Pequenas frustrações escondem a grande frustração
Esta função dos meios
de entretenimento poderia ser até positiva. Mas não passa de uma forma de
manter as pessoas conformadas a suas pequenas frustrações e cegas para a
grande frustração que é trabalhar sem prazer, por longas horas e pressionado
por exigências sociais como a moda, o carro do ano, e educação dos filhos, o
lazer mais chique etc.
Vivemos numa sociedade
cada vez mais proletarizada. Cada vez mais pessoas vendem sua força de trabalho
e trabalham em condições que não estão sob seu controle. Isso é verdade
tanto para camelôs que trabalham em barracas que não são suas, como para operários,
advogados de empresas, professores, médicos do serviço público etc. Neste
tipo de sociedade, a grande mídia tornou-se uma válvula de escape. Uma forma
de viver no além de sua vida sem morrer. São janelas que se abrem em nossas
prisões de tédio para mostrar um mundo arejado e vivo apenas para nos manter
abafados e solitários.
O filme de Arraes dá uns
toques sobre isso. Leléu (Selton Mello) é o malandro por quem Lisbela se
apaixona. Para alguém que como ela vive das fantasias do cinema, Leléu é própria
encarnação dessas fantasias. Ele vive andando de cidade em cidade. Mudando de
nome e profissão, passando-se por ator, vidente, vendedor de afrodisíacos e
empresário de circo. Coisa que todo espectador de novela ou filme está
acostumado a ver acontecer com seus atores favoritos.
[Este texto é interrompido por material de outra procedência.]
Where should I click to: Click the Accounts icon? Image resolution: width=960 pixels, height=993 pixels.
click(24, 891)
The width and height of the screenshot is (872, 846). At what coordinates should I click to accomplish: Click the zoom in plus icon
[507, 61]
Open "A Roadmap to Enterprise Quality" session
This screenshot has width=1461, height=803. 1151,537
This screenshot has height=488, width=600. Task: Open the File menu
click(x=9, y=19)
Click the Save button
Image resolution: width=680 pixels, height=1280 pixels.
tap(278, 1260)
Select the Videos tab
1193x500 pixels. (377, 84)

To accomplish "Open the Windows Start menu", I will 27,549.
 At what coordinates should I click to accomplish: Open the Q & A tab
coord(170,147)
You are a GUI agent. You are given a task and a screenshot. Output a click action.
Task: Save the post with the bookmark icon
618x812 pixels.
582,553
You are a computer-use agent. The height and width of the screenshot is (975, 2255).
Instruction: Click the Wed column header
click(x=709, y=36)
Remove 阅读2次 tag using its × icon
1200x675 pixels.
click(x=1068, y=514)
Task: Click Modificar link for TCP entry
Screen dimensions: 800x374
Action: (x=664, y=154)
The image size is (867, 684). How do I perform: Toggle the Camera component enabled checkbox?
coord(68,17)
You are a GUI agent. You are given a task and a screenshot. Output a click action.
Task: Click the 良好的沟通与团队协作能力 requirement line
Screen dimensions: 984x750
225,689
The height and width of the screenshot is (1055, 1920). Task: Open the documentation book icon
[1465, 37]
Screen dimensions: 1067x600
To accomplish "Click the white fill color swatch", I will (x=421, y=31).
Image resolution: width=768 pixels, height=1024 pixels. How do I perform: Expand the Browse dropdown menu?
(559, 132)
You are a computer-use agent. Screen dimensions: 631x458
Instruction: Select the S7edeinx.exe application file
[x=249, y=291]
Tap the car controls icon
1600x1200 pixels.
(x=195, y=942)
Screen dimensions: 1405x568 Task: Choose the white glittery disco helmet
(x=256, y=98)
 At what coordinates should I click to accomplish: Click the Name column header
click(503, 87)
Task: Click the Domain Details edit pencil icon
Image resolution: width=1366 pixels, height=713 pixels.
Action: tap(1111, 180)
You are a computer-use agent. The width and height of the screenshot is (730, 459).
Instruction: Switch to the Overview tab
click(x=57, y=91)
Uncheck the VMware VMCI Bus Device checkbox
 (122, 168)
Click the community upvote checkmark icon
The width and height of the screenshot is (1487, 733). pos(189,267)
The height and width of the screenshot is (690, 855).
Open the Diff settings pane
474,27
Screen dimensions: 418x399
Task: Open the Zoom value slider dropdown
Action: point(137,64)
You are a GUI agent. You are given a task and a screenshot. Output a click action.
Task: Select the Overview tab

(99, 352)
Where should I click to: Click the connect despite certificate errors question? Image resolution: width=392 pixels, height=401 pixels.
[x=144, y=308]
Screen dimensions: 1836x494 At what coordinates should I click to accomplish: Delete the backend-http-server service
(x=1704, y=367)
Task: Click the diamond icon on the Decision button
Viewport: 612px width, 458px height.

Jogo de espelhos entre público e mídia
Além disso, o diretor
faz um jogo em que público e mídia olham-se como num espelho. É o caso do
momento em que Leléu e Lisbela trocam o primeiro beijo. Claro que isso acontece
dentro do cinema. E o casal do filme que está sendo exibido simplesmente volta
seus olhos para a platéia para ver a cena, mas acaba olhando para nós, que
estamos assistindo ao filme.
O final feliz também
recebe esse tratamento. É óbvio que o casal fica junto no final, mas dispensa
o característico beijo de encerramento para encarar a câmera e se dedicar a
imaginar a alegria que sentirão os vários casais na platéia diante de um
desfecho tão bonito. E quando os créditos começam a passar pela tela, o fundo
da cena é uma platéia deixando o cinema aos poucos, sem pressa, como se
estivesse a retardar a saída do mundo mágico da sala escura. Ficamos todos
meio hipnotizados. Agora somos nós, na platéia, que olhamos para a platéia no
filme. Esperamos o letreiro desaparecer e o último espectador mostrado no filme
deixar a sala. Também saímos devagar... como se estivéssemos a retardar a saída
do mundo mágico da sala escura. A resistência em sair é a vontade de ficar no
espelho. Evitar o momento de enfrentar a realidade.